» TEXT PASSAGE
──────
Indian trainer aircraft

The HAL HJT-36 Yashas (lit. 'Glory') is a subsonic intermediate jet trainer aircraft designed and developed by Aircraft Research and Design Centre (ARDC) and built by Hindustan Aeronautics Limited (HAL) for the Indian Air Force and the Indian Navy. The HJT-36 will replace the HAL HJT-16 Kiran as the Stage-2 trainer for the two forces.

The jet, originally named Sitara, was designed as a conventional jet trainer with low swept wings, tandem cockpit and small air intakes for the engine on either side of its fuselage. It entered limited series production by 2010 but according to the Indian Air Force officials it remained "unfit" for service due to technological issues related to spin test (as of March 2017), an issue which was only solved in tests in January 2022.

In April 2019, Sitara flew for the first time in three years with a modified air frame to correct its spin characteristics.
──────
[Collected data]
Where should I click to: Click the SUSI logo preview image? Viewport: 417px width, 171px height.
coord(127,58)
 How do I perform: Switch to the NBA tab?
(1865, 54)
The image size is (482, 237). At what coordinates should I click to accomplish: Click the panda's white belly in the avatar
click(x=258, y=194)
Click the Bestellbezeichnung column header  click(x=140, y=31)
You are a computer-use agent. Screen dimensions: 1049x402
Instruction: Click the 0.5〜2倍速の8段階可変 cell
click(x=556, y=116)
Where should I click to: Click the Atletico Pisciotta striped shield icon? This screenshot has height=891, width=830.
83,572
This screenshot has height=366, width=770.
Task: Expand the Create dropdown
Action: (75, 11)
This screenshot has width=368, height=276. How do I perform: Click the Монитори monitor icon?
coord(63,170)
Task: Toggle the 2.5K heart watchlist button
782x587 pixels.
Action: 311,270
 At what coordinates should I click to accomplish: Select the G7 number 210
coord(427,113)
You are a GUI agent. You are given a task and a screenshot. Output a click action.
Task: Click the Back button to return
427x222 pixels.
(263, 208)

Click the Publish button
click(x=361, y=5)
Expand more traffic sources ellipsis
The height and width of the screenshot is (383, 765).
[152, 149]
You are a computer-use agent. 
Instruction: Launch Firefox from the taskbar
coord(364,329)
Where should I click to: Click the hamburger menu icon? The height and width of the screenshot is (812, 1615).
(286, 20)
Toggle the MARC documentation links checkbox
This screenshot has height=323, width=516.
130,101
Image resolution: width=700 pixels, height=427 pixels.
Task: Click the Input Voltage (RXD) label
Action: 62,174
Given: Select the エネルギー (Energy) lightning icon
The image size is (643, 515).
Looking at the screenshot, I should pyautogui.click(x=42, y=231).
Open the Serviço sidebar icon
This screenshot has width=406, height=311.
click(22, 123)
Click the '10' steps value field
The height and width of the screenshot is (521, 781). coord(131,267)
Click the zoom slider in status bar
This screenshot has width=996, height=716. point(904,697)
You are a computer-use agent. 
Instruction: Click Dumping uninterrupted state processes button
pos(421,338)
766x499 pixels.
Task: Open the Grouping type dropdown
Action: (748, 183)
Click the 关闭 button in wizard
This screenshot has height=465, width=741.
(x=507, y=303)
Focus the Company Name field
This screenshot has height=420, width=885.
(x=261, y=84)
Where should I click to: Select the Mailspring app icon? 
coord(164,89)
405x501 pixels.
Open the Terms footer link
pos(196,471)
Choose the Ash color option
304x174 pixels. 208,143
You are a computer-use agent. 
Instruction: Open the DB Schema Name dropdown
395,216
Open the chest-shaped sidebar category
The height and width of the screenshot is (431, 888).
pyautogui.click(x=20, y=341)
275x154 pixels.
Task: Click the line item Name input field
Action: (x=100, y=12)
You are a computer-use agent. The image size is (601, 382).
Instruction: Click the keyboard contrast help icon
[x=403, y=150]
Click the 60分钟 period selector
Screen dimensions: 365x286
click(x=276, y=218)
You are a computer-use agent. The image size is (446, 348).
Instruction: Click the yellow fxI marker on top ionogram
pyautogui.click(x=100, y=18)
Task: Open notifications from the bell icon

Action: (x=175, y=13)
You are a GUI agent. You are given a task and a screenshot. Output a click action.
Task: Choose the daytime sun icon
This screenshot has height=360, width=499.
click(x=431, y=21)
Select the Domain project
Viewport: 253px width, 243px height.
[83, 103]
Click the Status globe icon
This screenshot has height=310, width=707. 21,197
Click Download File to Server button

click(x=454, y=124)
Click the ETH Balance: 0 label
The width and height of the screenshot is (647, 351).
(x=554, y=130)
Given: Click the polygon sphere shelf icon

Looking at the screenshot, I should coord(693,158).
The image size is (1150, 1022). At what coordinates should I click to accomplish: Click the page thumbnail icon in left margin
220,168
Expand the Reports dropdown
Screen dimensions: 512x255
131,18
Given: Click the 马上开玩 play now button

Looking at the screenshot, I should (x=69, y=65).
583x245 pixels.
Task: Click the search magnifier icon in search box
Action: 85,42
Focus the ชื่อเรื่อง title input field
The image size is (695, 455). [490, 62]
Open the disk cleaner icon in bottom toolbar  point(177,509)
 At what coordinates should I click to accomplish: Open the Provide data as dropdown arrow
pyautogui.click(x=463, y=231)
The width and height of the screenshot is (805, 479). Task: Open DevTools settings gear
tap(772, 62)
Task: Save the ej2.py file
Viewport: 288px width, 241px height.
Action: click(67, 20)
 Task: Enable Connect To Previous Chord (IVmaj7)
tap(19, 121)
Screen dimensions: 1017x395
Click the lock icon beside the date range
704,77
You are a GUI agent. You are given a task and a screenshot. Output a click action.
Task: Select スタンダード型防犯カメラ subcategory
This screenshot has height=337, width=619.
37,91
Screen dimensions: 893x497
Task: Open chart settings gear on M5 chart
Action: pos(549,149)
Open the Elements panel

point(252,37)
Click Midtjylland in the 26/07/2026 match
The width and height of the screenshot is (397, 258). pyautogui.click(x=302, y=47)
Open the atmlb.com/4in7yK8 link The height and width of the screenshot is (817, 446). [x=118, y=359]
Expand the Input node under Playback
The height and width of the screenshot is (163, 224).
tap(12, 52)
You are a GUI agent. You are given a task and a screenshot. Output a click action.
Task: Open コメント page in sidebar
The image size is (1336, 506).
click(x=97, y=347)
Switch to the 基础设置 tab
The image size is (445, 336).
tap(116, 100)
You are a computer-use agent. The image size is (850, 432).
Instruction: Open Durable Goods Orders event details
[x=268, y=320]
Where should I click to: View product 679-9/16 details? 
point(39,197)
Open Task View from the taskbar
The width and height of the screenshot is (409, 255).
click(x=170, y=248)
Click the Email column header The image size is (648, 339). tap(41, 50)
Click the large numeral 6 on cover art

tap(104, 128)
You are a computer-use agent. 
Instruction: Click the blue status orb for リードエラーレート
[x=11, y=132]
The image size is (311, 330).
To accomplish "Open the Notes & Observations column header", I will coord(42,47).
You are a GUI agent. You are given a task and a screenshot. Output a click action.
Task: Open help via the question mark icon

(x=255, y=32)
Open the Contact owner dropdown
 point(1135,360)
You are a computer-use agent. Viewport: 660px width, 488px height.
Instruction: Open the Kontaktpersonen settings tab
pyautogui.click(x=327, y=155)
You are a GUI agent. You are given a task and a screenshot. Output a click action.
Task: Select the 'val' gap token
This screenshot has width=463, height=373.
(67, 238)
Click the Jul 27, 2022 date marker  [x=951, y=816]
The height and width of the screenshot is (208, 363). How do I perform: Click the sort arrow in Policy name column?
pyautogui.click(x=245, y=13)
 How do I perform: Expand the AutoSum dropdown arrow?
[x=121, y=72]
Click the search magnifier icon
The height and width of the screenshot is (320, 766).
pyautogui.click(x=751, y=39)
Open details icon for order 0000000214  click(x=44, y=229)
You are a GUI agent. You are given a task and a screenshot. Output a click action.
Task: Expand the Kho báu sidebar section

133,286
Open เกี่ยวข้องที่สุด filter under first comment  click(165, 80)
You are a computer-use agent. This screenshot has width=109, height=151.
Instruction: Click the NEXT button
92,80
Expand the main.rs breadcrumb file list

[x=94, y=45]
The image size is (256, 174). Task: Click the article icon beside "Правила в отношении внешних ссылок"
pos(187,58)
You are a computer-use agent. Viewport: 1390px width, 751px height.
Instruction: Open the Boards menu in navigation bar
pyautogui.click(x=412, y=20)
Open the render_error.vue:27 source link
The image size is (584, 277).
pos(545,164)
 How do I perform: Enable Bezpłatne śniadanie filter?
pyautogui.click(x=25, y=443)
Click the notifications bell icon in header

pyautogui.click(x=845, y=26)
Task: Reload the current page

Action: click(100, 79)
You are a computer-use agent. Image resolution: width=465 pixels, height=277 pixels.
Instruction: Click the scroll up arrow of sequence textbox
──────
» TASK REQUIREMENTS
From the passage on the HJT-36 trainer, output everything from "The HAL HJT-36" down to "its spin characteristics.", copied word for word. The records are a separate body of material from the text.

» EXERCISE SOLUTION
The HAL HJT-36 Yashas (lit. 'Glory') is a subsonic intermediate jet trainer aircraft designed and developed by Aircraft Research and Design Centre (ARDC) and built by Hindustan Aeronautics Limited (HAL) for the Indian Air Force and the Indian Navy. The HJT-36 will replace the HAL HJT-16 Kiran as the Stage-2 trainer for the two forces.

The jet, originally named Sitara, was designed as a conventional jet trainer with low swept wings, tandem cockpit and small air intakes for the engine on either side of its fuselage. It entered limited series production by 2010 but according to the Indian Air Force officials it remained "unfit" for service due to technological issues related to spin test (as of March 2017), an issue which was only solved in tests in January 2022.

In April 2019, Sitara flew for the first time in three years with a modified air frame to correct its spin characteristics.